Late at night on New Years day, Congress voted to approve the Fiscal Cliff deal worked out by the Senate late the night before. In a last minute vote, Republicans were able to add enough votes to pass the bill and send it on to the President. The result of the deal is an extension of the Bush tax cuts for most families, a permanent patch to the AMT, and some certainty on Estate Tax. What the deal failed to do is address spending cuts, renew the Social Security tax holiday, or offer enough permanent reform to keep us from the next “fiscal cliff” in February with the debt ceiling.
Here are the details of the bill:
- Income tax rates will stay the same unless you make $400,000 ($450,000 for Married Filing Joint). For these upper income earners, the income tax rate will increase to 39.6%.
- Capital gains and dividend tax rates will jump to 20% for those same upper income earners. Combined with the tax in Obamacare, this means an effective top rate of 23.8% on capital gains and dividends. Don’t forget that a result of the Affordable Care Act is an additional 3.8% tax on net investment income when your modified adjusted gross income reaches $200,000 ($250,000 for Married Filing Joint).
- Personal exemptions phase out (PEP) is back for incomes over $250,000 ($300,000 for Married Filing Joint).
- Itemized deductions limitation (PEASE) is back for incomes over $250,000 ($300,000 for Married Filing Joint).
- The Estate Tax top rate will increase to 40%, but the $5 million exemption ($10 million for family estates) will remain unchanged.
- The Alternative Minimum Tax has been patched and indexed for inflation to prevent the need for future last minute patches.

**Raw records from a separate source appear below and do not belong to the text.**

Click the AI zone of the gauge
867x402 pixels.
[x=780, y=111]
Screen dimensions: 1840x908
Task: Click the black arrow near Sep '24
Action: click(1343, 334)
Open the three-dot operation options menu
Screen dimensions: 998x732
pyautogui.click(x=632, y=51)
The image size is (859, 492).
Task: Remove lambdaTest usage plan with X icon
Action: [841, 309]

- Bonus depreciation of 50% is back for another year.
- Section 179 limits and 15 year treatment for qualified leasehold improvements were extended.
- The $1,000 child tax credit, earned income tax credit, and $2,500 American Opportunity tax credit for education are all extended for five years. The child tax credit is extended permanently, however the refundable portion is only extended for five years.
- Tax credits for R&D and renewable energy are back for another year.
- Certain other tax benefits such as deductions for teaching supplies, state and local income tax, qualified mortgage insurance premiums, tax free charitable contributions from IRA accounts, and home debt forgiveness exclusions also were included.
- The adoption credit appears to have been made permanent but non-refundable. We will have more information as it comes available.
Here are a couple key items that did not make it into the bill:
- The 2% payroll tax holiday is gone. The result is that Social Security taxes on wages and self employment income is up 2%.
- Any significant spending or entitlement reform did not make the bill. In fact, extensions for unemployment benefits, Medicare payouts, and a delay in sequestration cuts actually cause this bill to add to the deficit; which will guarantee another round of intense fights in Congress in a couple months when we hit the debt ceiling.
The deal overall will save most families a great deal in tax dollars by averting the tax side of the Fiscal Cliff. However, nearly every working family will see their taxes go up 2%, which means less spending money in 2013. We will continue to pour over the legislation and get more details as they come. For upper income earners, the worst case scenario of tax hikes, the marriage penalty, and phase outs of deductions and exemptions is a reality for 2013 and forward. Perhaps the only saving grace for upper income investors is that the dividend rate will remain below the ordinary income tax rate. This will hopefully help the markets as well.